ICML Poster Spotting LLMs With Binoculars: Zero-Shot Detection of Machine-Generated Text

Poster

Spotting LLMs With Binoculars: Zero-Shot Detection of Machine-Generated Text

Abhimanyu Hans · Avi Schwarzschild · Valeriia Cherepanova · Hamid Kazemi · Aniruddha Saha · Micah Goldblum · Jonas Geiping · Tom Goldstein

[ Abstract ]

Abstract:

Detecting text generated by modern large language models is thought to be hard, as both LLMs and humans can exhibit a wide range of complex behaviors. However, we find that a score based on contrasting two closely related language models is highly accurate at separating human-generated and machine-generated text.Based on this mechanism, we propose a novel LLM detector that only requires simple calculations using a pair of pre-trained LLMs.

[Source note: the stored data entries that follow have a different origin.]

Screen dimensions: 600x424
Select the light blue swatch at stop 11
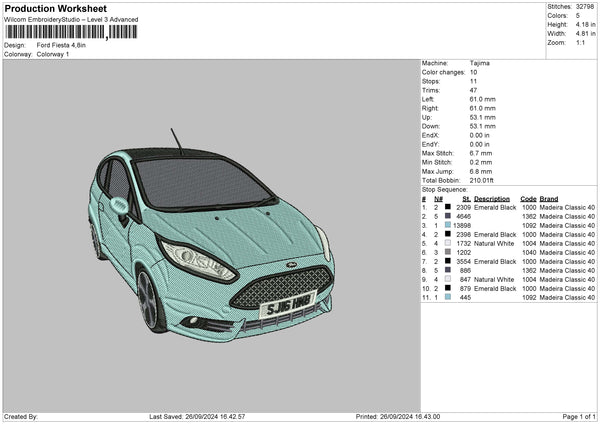coord(447,297)
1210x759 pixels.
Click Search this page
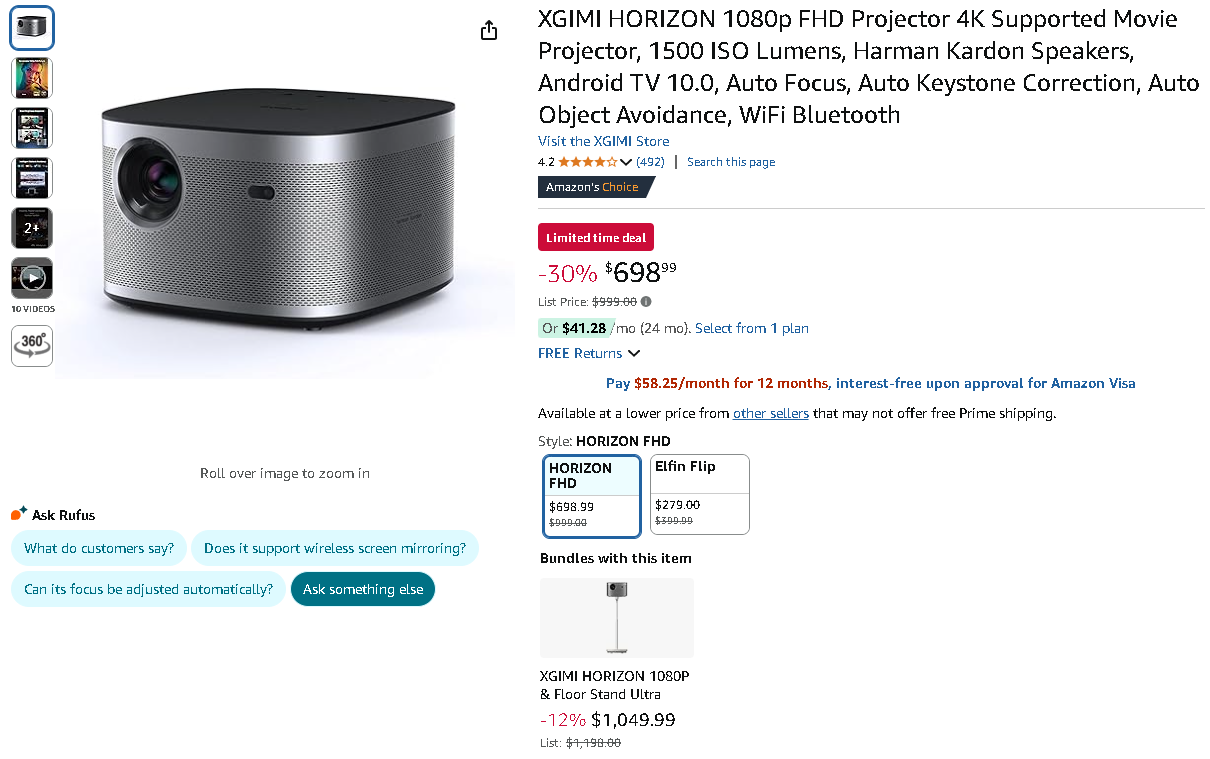[731, 161]
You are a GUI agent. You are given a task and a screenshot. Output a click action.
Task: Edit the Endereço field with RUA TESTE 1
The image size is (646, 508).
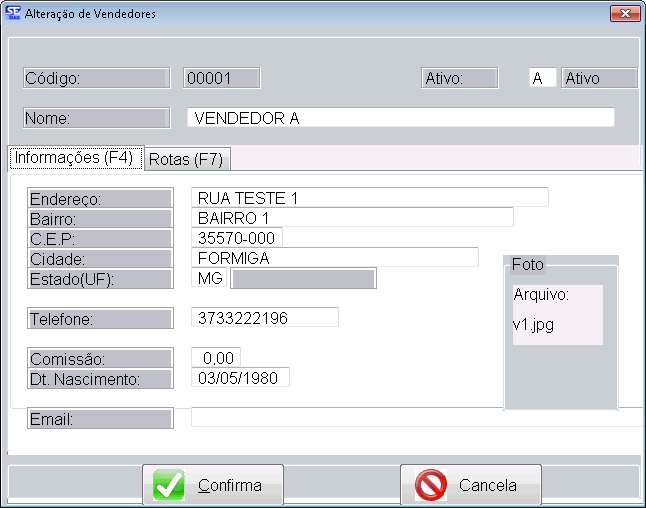coord(369,197)
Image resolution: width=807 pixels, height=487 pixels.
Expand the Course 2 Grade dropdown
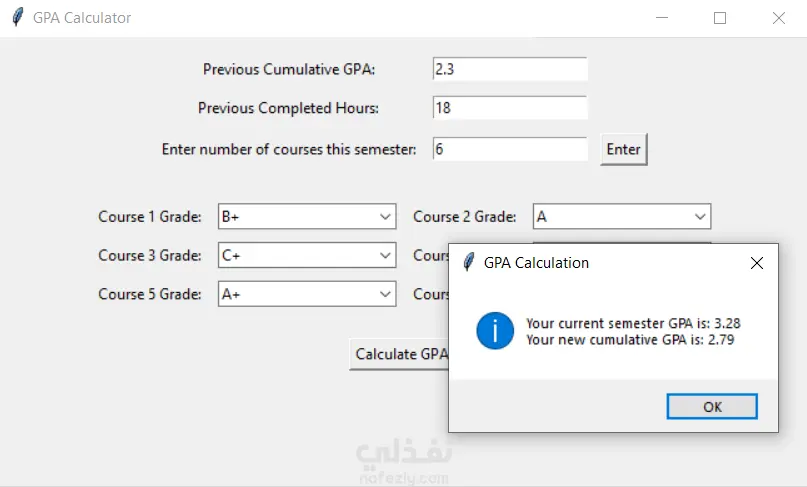coord(700,216)
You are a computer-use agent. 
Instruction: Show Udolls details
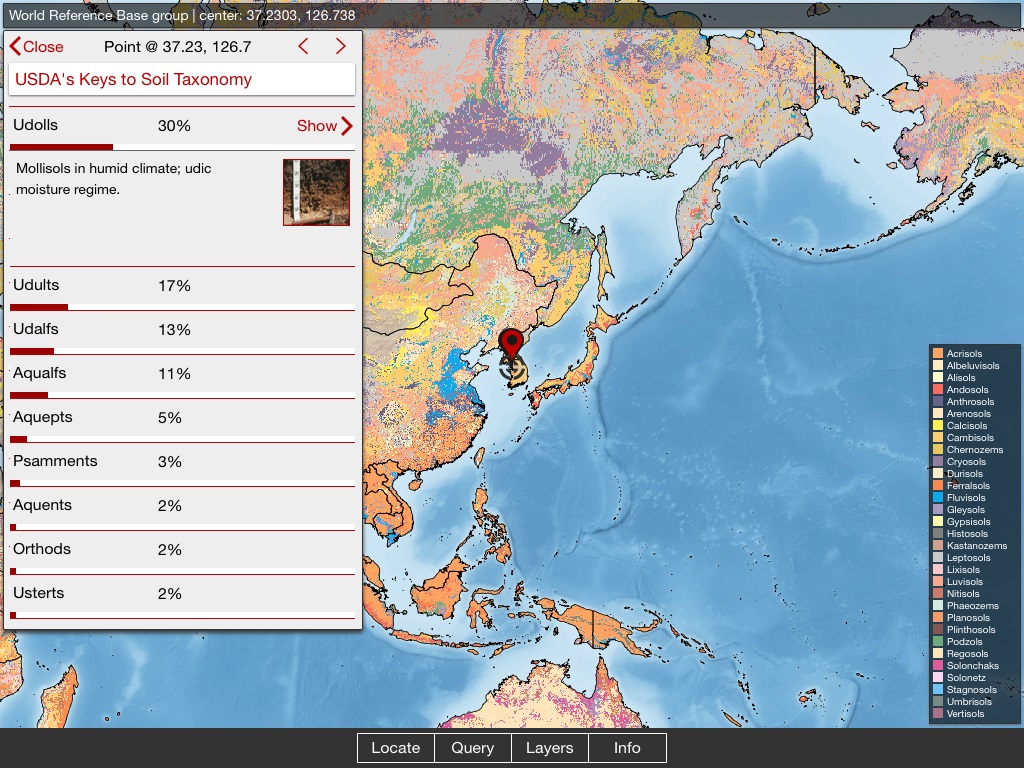tap(325, 126)
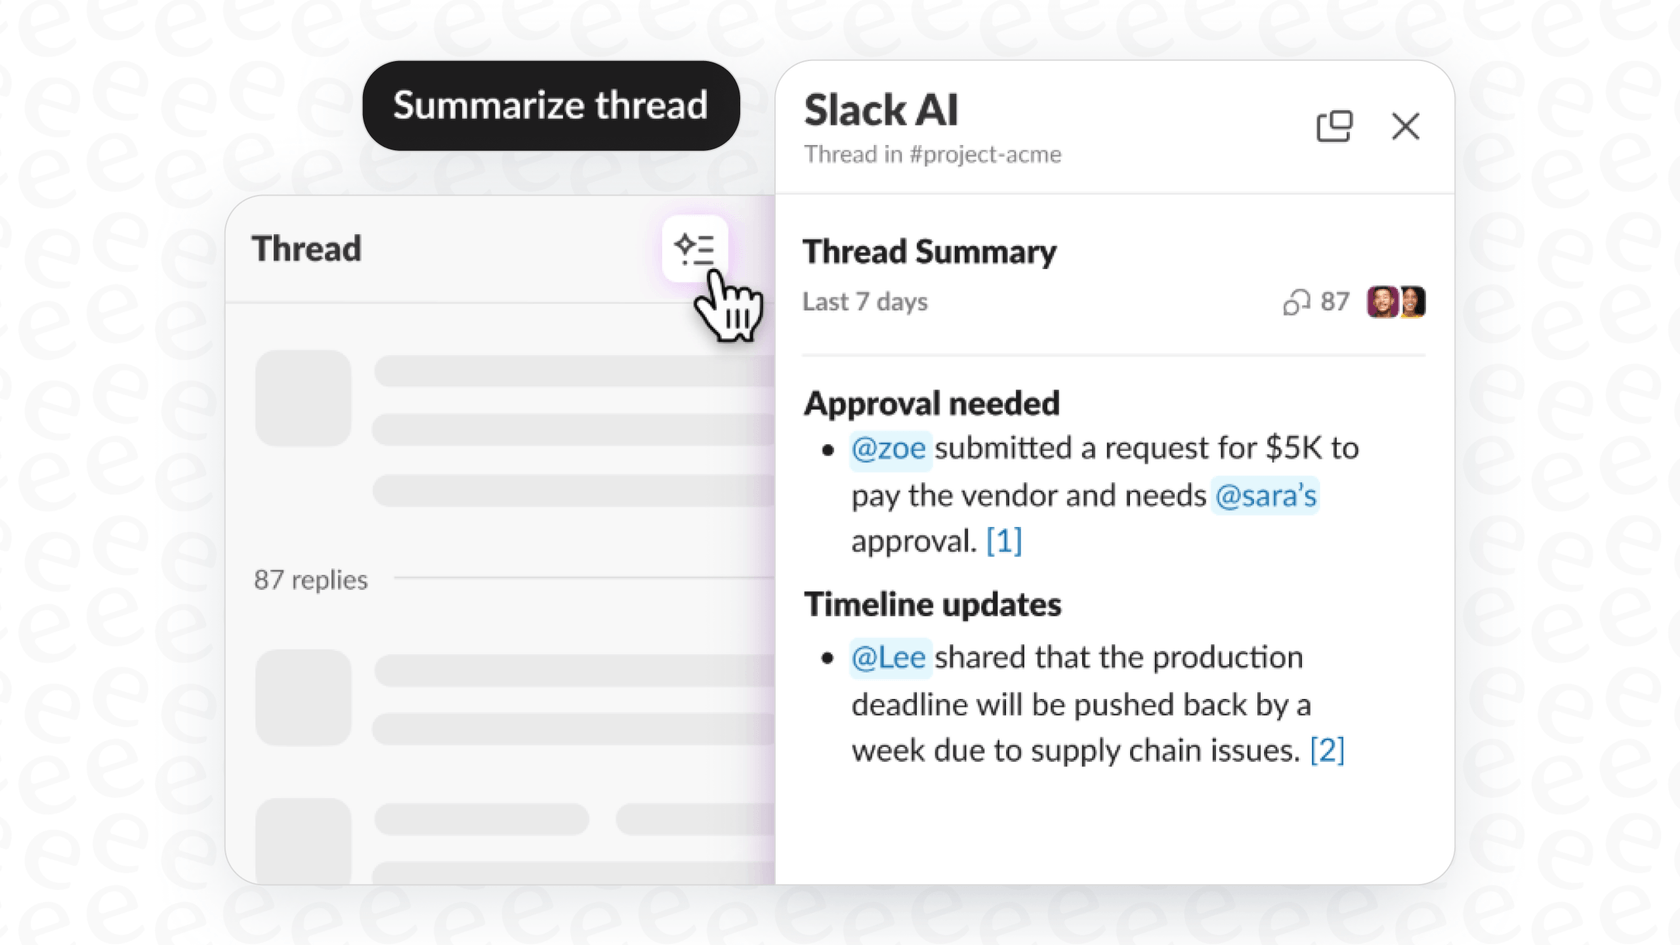
Task: Close the Slack AI panel
Action: point(1406,126)
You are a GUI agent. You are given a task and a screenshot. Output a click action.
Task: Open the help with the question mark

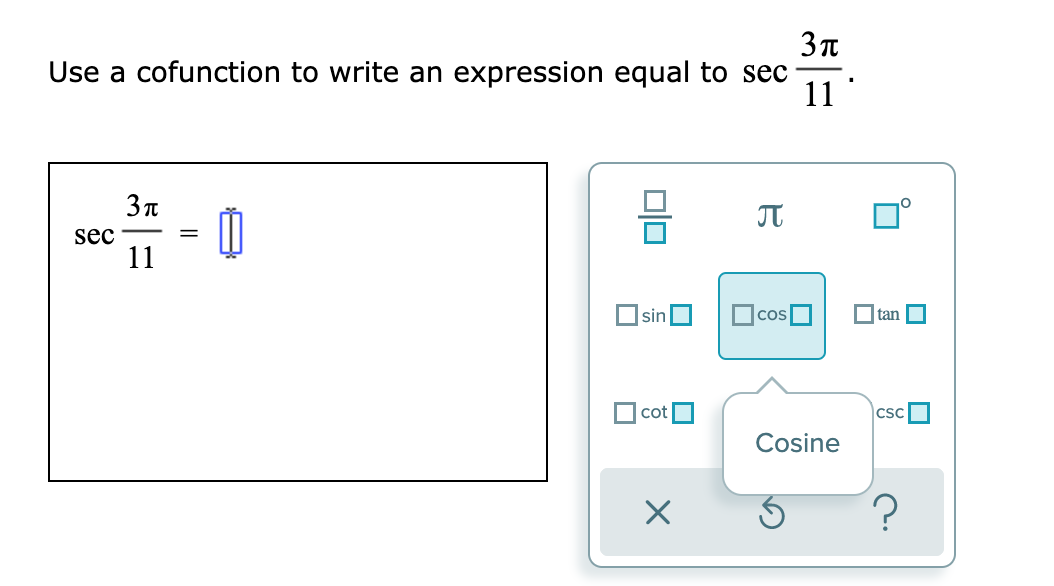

The method, called Binoculars, achieves state-of-the-art accuracy without any training data.It is capable of spotting machine text from a range of modern LLMs without any model-specific modifications.We comprehensively evaluate Binoculars on a number of text sources and in varied situations. Over a wide range of document types, Binoculars detects over 90\% of generated samples from ChatGPT (and other LLMs) at a false positive rate of 0.01\%, despite not being trained on any ChatGPT data.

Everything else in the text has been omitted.